Furthermore, the tourist sector, which is considered as the most critical sector for the country’s economy, also faces low profitability indices, due to low labor quality and increasing labor costs in the sector. In spite of the recent implemented initiatives, like the relaxation of overtime restrictions, the labor market in Greece remains significantly rigid in contrast to international standards. In a past World Ban latest Doing Business report, it is suggested that Greece ranks 142nd amongst 178 countries in terms of employment regulation and the inherent complexity of the employment indices (World Bank, 2009). Hence, the latter is indicated as double the OECD average. On the other hand, the wage increments have not been kept at par with productivity development. Hence, in view of this factor and its larger picture, the labor markets springiness have contributed to some extent to the diminished competitiveness illustrated by the Greek economy. However, the fact that Greece is performing exceedingly well in actual labor productivity cannot be ignored.

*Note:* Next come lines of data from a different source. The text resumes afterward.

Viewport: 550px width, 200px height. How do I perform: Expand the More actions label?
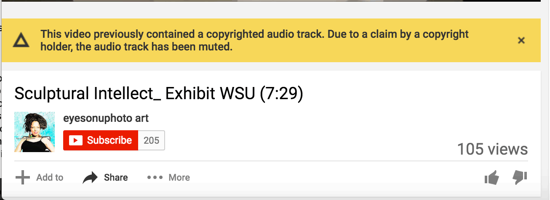pos(179,178)
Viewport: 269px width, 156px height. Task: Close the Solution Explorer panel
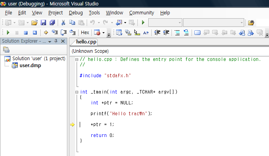point(63,41)
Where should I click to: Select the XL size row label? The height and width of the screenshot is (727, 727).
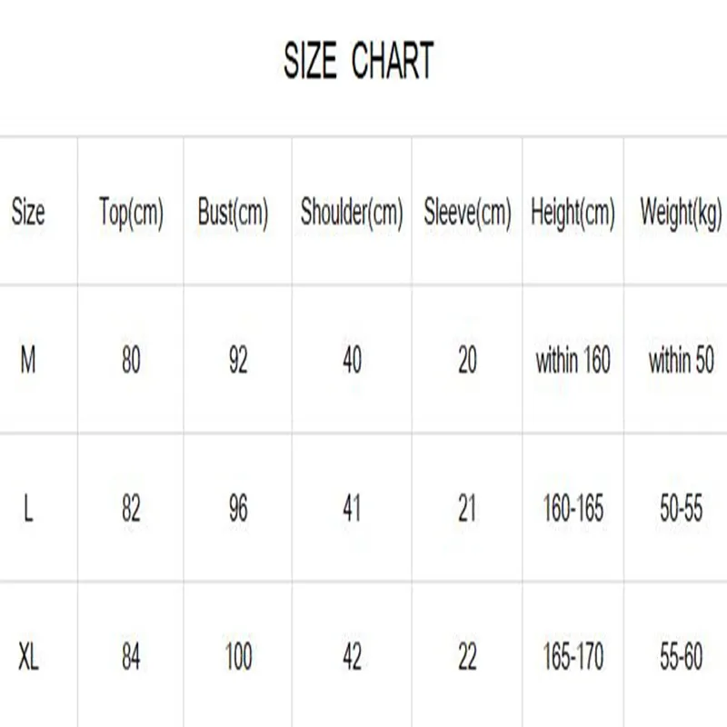coord(28,657)
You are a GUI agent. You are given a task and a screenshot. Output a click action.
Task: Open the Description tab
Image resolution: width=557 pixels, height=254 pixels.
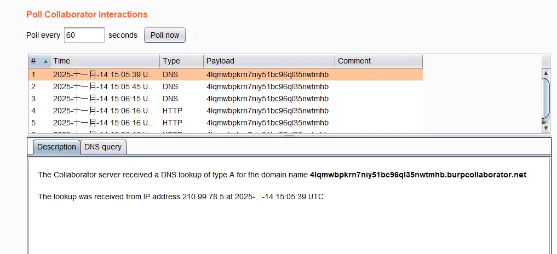(x=56, y=147)
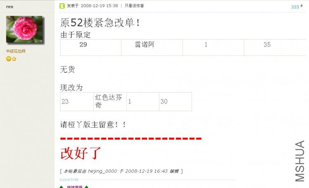This screenshot has width=309, height=188.
Task: Click the green user icon beside post date
Action: pos(62,6)
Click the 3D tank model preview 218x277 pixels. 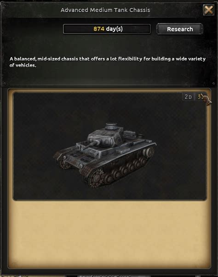(105, 155)
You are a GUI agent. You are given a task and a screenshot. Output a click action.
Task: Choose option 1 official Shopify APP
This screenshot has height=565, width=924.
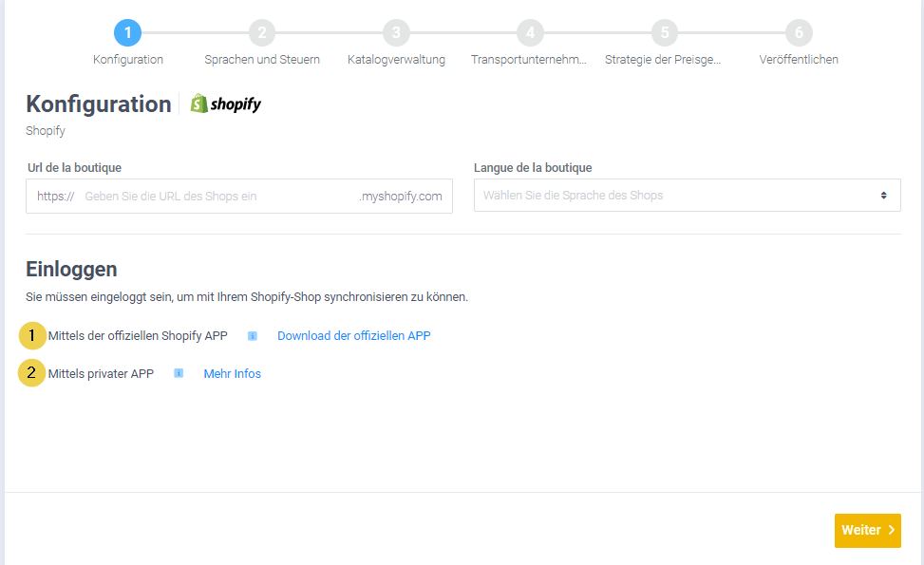[x=33, y=335]
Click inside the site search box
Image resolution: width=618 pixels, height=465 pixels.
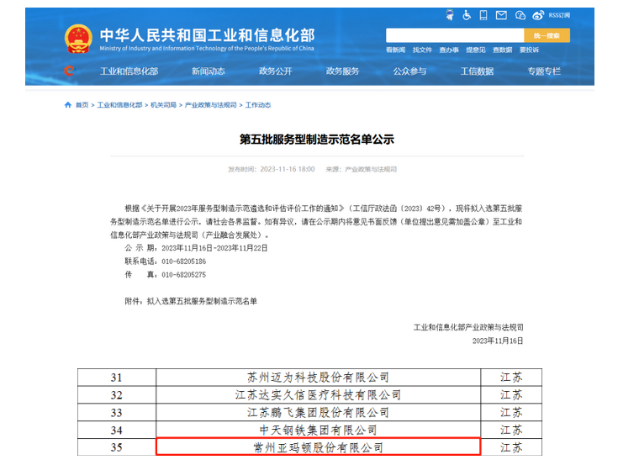(454, 35)
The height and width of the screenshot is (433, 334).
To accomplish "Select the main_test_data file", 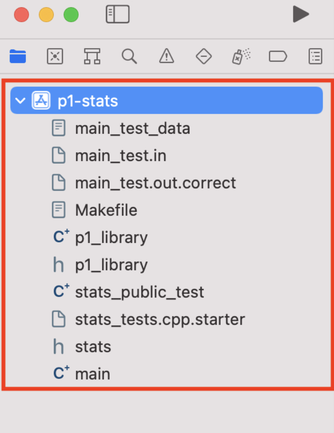I will pos(132,128).
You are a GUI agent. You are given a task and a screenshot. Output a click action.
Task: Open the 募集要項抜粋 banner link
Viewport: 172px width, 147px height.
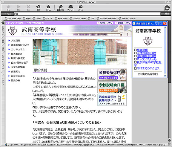(x=112, y=75)
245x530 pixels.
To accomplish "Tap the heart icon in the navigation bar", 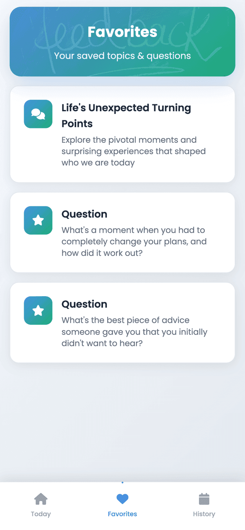I will click(122, 499).
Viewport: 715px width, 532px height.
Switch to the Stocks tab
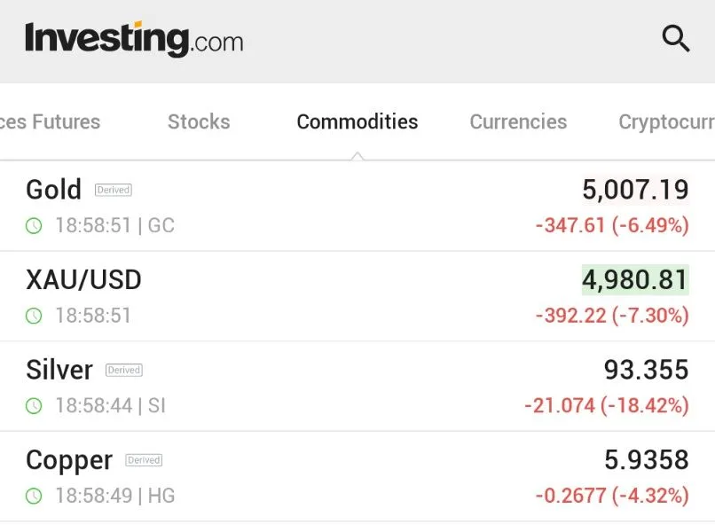point(199,121)
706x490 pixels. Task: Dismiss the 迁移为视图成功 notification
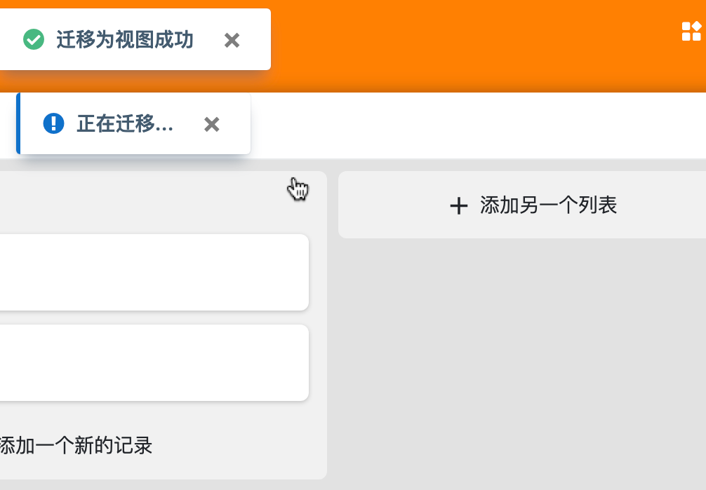(232, 41)
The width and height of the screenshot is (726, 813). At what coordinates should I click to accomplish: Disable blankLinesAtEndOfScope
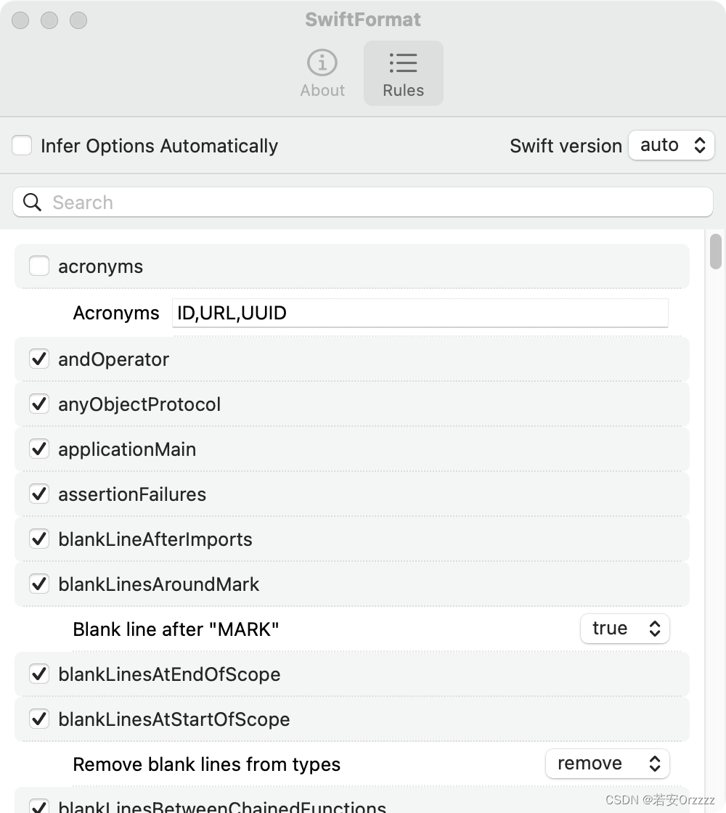coord(39,674)
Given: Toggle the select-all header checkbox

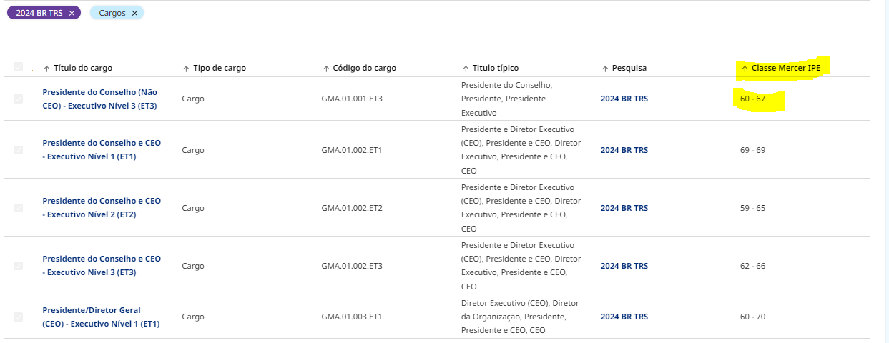Looking at the screenshot, I should click(19, 67).
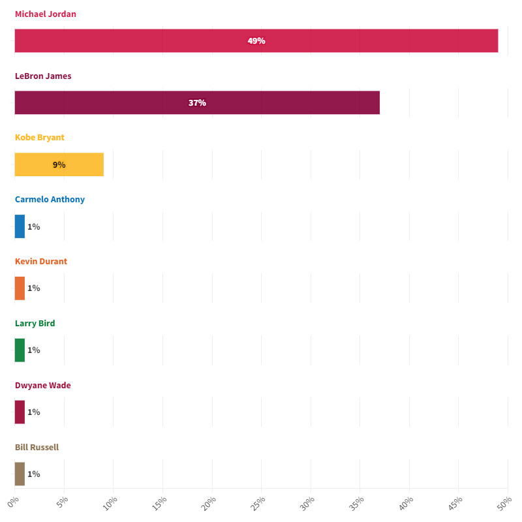Click the LeBron James 37% bar
This screenshot has width=522, height=522.
click(197, 102)
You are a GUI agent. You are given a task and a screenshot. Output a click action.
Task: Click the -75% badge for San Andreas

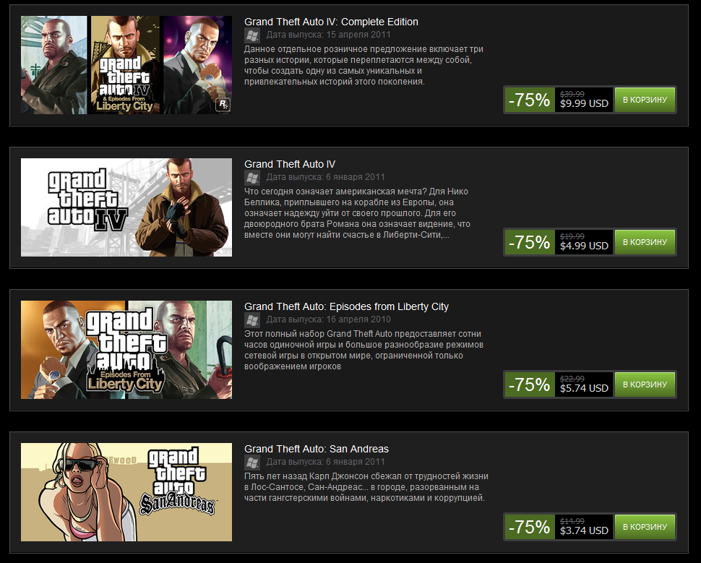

In social aspects, it is pertinent to note that Greece has faced significant challenges during the past decades. For instance, the Greek community, like the rest of the European community, has been facing the challenge of its aging population. These are observed as failing to match with a corresponding increase in the recorded birth rates; thus a reducing number of people are entering the working class.  There are indications that the country’s population will illustrate a declining trend from the year 2020 and the number of population above the age of 64 will double by the year 2050 up to 31%, and one out of two people will be in the working age group. Additionally, the dependency ratio of people above the age of 64 to those between ages 15 and 64 will increase toe to almost 77%. Moreover, oddities and inequalities of the labor force create a peculiar model of labor structure in Greece. The total labor force is estimated to be 5 million, 60% of which comprise of males. However, the male labor force when compared to the total population is estimated to be only 48% (Gonzalez & Montaigne, 2010). This is an indication of low male labor integration in the economy, when the percentage of female labor inclusion is even lower. A significant contributor to this low performance is low mobility and structural stiffness in the labor market.  Furthermore, an outdated education system in Greece is unable to keep pace with the rest of the European Union. This educational system can be attributed to be partly responsible, alongside other factors, for the rising unemployment rates. The existing education system is faced with high dropout rates and low graduation rates, making it among the most inflexible education systems in the European Union.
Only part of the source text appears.